Listen, Answer, and Support When You Talk to Children About Death
A child that has just lost a beloved pet, friend, or family member may be in shock at first. A talkative child may suddenly become quiet or stare off into the distance. This is a normal response. Feeling shocked, angry, or withdrawn are just some of the reactions to expect. No matter what the child’s reaction may be, offer comfort and support. Listen to their feelings and answer their questions honestly. It may be difficult, as you are grieving also, but if your child reacts unexpectedly, stay calm. The child may be looking to you for cues and support. As they work their way through the stages of grief they may have more questions or may forget answers they were given earlier. Listen, answer, and support.

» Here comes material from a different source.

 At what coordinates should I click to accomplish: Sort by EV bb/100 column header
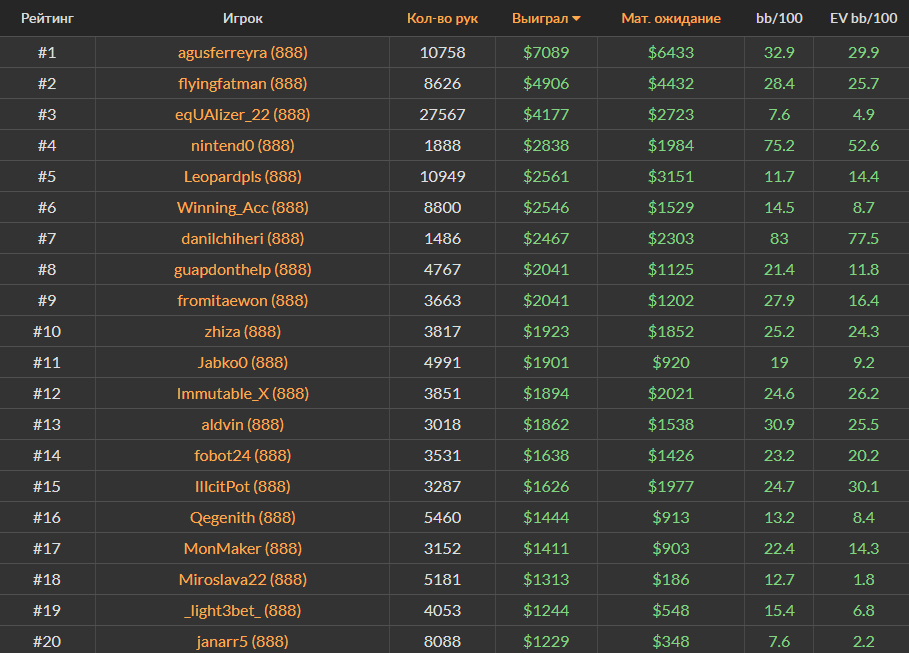pyautogui.click(x=862, y=18)
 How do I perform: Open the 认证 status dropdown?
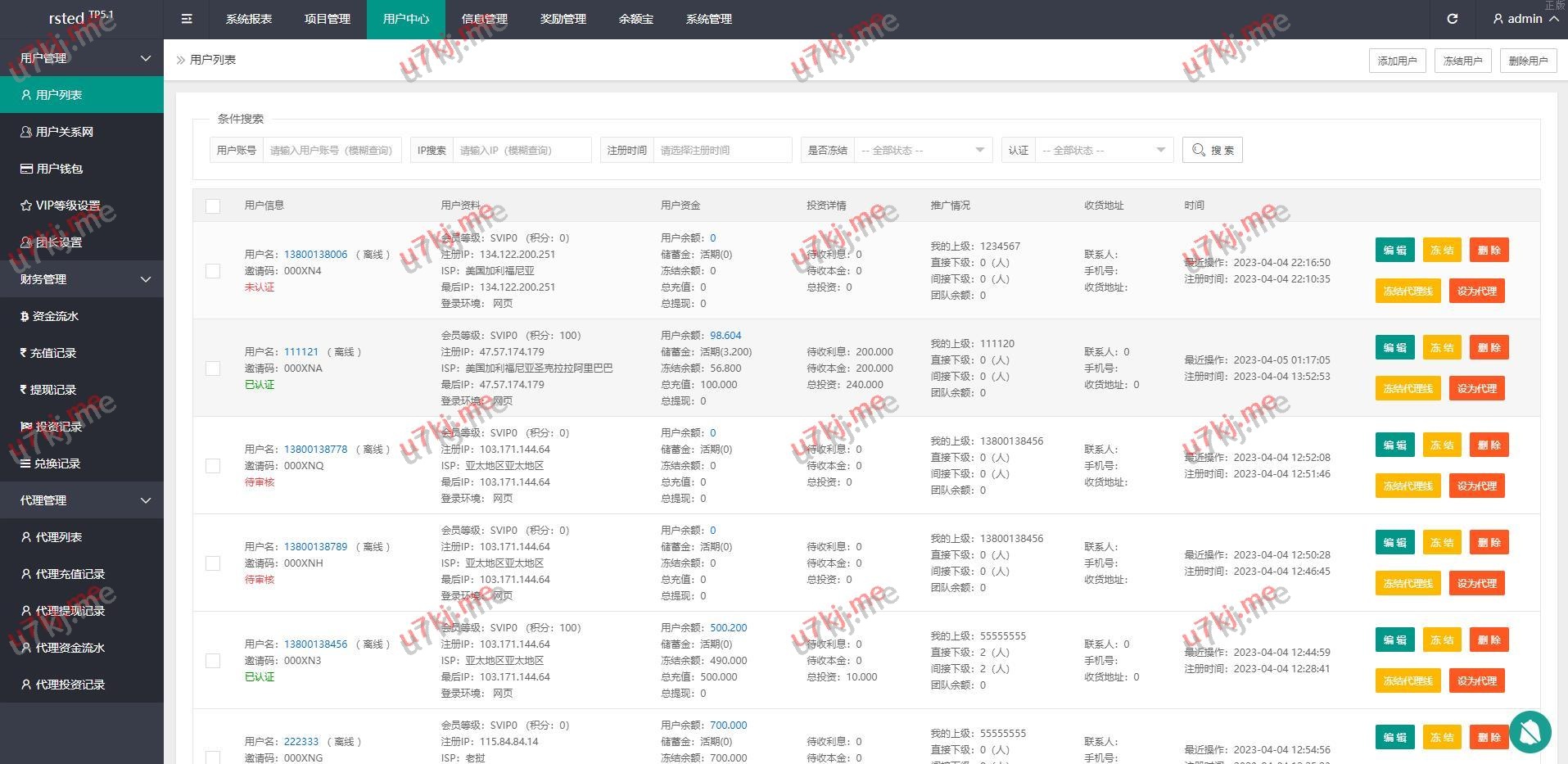click(1103, 151)
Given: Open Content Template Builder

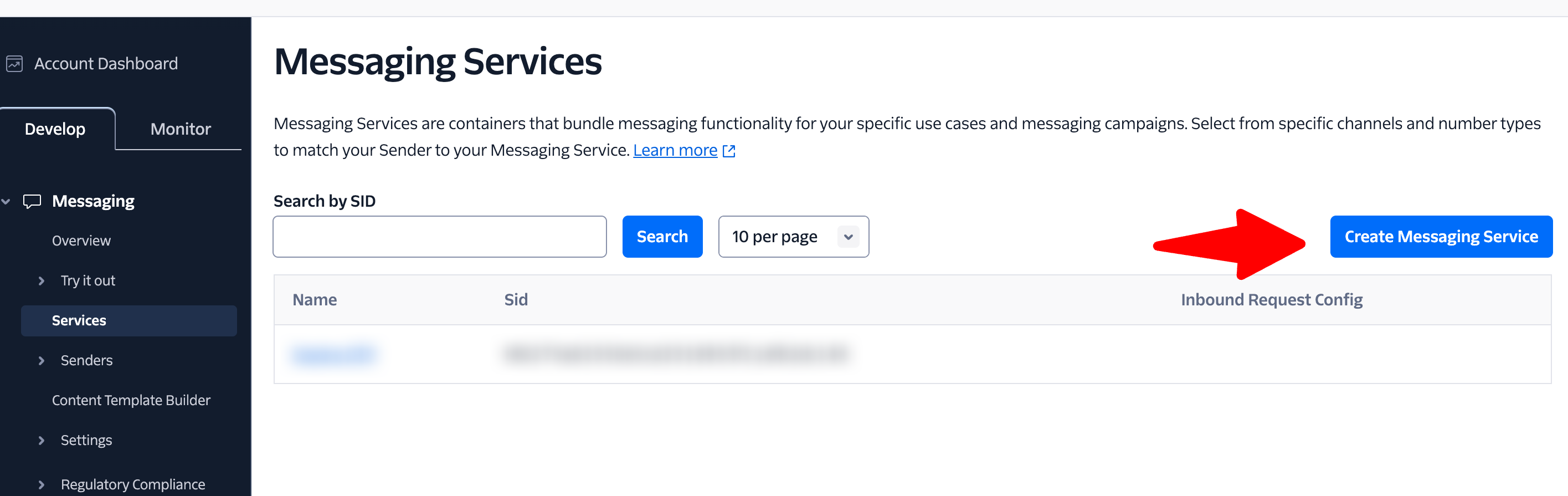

Let Them Participate in the Process
Just because they are a child does not mean that they should be sheltered from the rituals of celebrating someone’s life. If the child is capable of handling it, let them participate in the process. Even small things can become a positive memory years later. They can help pick out flowers, let them sign the visitor book at the wake, or do a reading at the funeral. As your child grows they will likely experience multiple deaths of people close to them. The first death is an opportunity to prepare them for how to handle future loss when you may not be there in the future to help them through the process.
Help Them Celebrate The Life
Children of many ages can participate in celebration of life. If a memorial service is being held they can participate in an age appropriate way. A celebration of life that is lively and positive is, not only a beautiful way to celebrate, but it is child-friendly.They can experience a positive interpretation of a sad occasion through remembrance.
Provide the child with an outlet to celebrate the person. Children can remember a loved one through organized crafts and projects, talking, writing, making art or poetry, lighting candles, or through any method of expression that they prefer. They can do a collage of photos to display or write their feelings and memories in a journal. Simply sitting and asking them what they remember about the person can help ease their grief. This will serve them in managing their grief as they experience death in the future.
Give Them Time and Be Patient
Children may seem to bounce back from a trauma quicker than adults, although they may be still struggling on the inside. Continue to provide support, comfort, and the opportunities to talk about their feelings, so they can learn appropriate coping mechanisms.
Patience may be needed with a child that has suffered loss, but you also should have patience with yourself. Find your own ways to cope and manage with the loss so you can provide support when you talk to children about death.